24 October 2008

Returning to Burrito-land

I'm at the Burlington Airport, waiting for my connecting flight to DC, so I can finally, finally make it back to Chicago and burritos.

So, all that thrifting and rummage sale-ing in the mountains of Vermont for clean clothes...got me pulled aside by airport security for the ol' pat-down. Imagine, me, a five-foot tall white girl looking scary enough to get picked out of the crowd. Dude, they picked ME!

As I sit here recovering from the indignity of having my butt touched and my pockets emptied, I'm feeling a strange sense of pride. I mean, I've quite the outfit on today. I'm looking forward to Mary picking me up so she can get a good laugh out of it. Dude, I look like an extra in Cold Mountain. I look like I escaped from artist camp. I need a burrito. And a beer. Because I totally haven't been drinking enough out in the backwoods of Vermont.

4 comments:

. said...

Oh, your outfit wasn't so bad. It was funny, okay, but your Western shirt is really sweet ass. I would wear that in a second. You looked like a misunderstood writer climbing up from the valley of isolation and back into the real world full of real Chicago jackasses who drive in the wrong lane into oncoming traffic, and then honk at you for honking at them for doing something illogical and fucking dangerous.

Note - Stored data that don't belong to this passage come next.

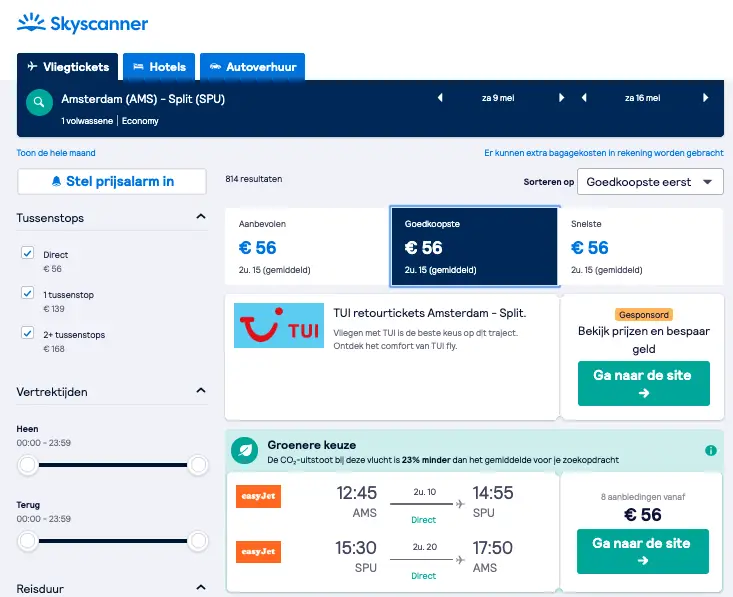Click the green search magnifier icon

[x=39, y=102]
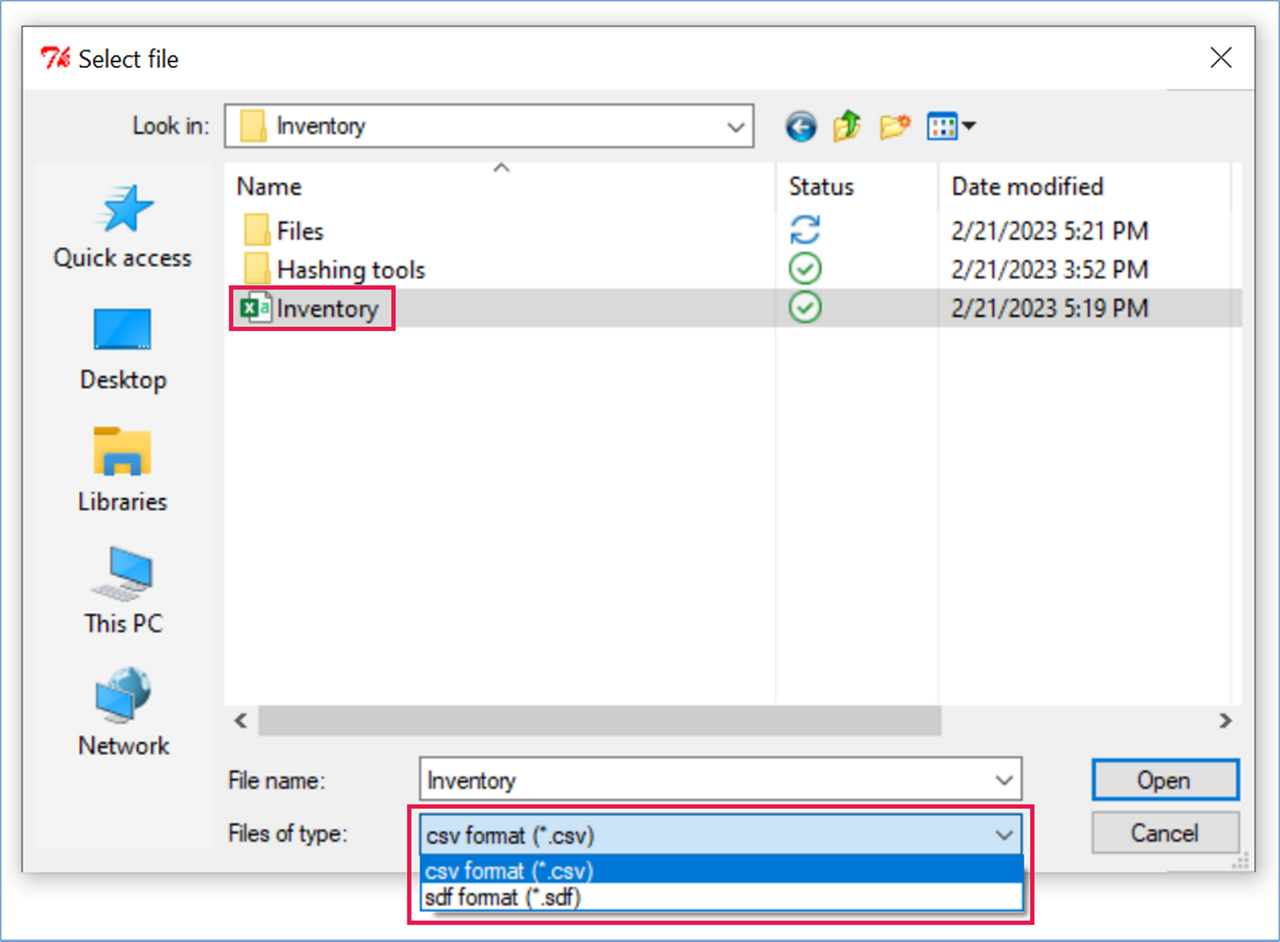
Task: Click the Back navigation arrow icon
Action: pyautogui.click(x=801, y=127)
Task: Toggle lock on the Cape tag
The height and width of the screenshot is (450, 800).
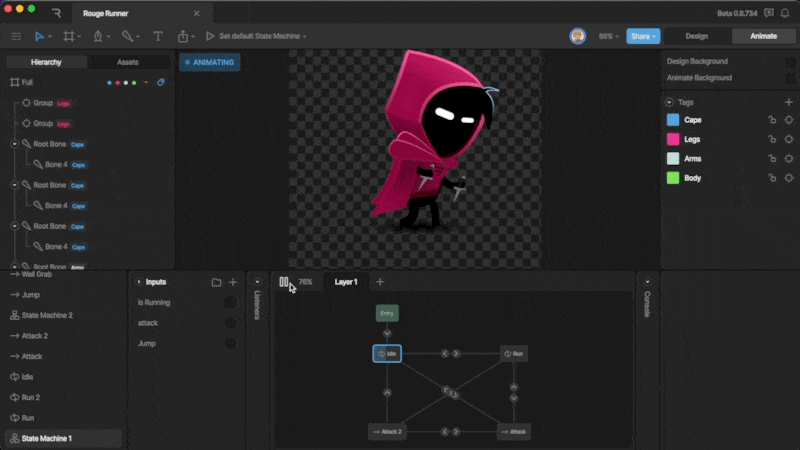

Yay Chicago! We aint no stinking valley full of western shirts!

Cortney said...

I was embarassed when I got home and looked in the mirror. That mountain man hat is really awful.

TheCakeGallery said...

dear art camp escapee...
I have to wait another WEEK before returning to san francisco for my welcome home burrito. the indignity.
i miss the church rummage already.
sincerely,
Plaid Mountain

Cortney said...

Oh, Plaid Mountain, you would be a sight for sore eyes right now. I think San Fransisco could use some of your color.